What needs to be done
I need an exact copy of the lines from the one containing "Viewport: 564px width, 442px height." through the end of the records, without any pictures.
======== Data
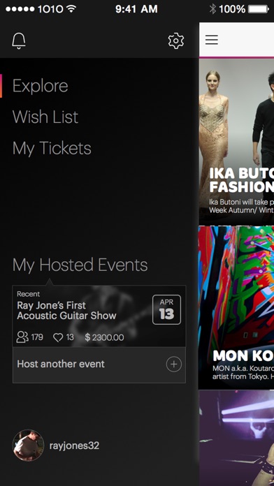Select Explore menu item
The height and width of the screenshot is (486, 274).
[x=40, y=86]
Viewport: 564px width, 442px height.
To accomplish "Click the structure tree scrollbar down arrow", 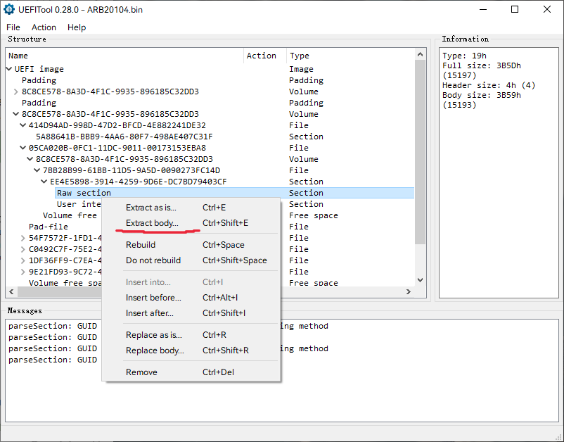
================
Completed task
Viewport: 564px width, 442px height.
To accomplish "Click the structure tree scrollbar down arrow", 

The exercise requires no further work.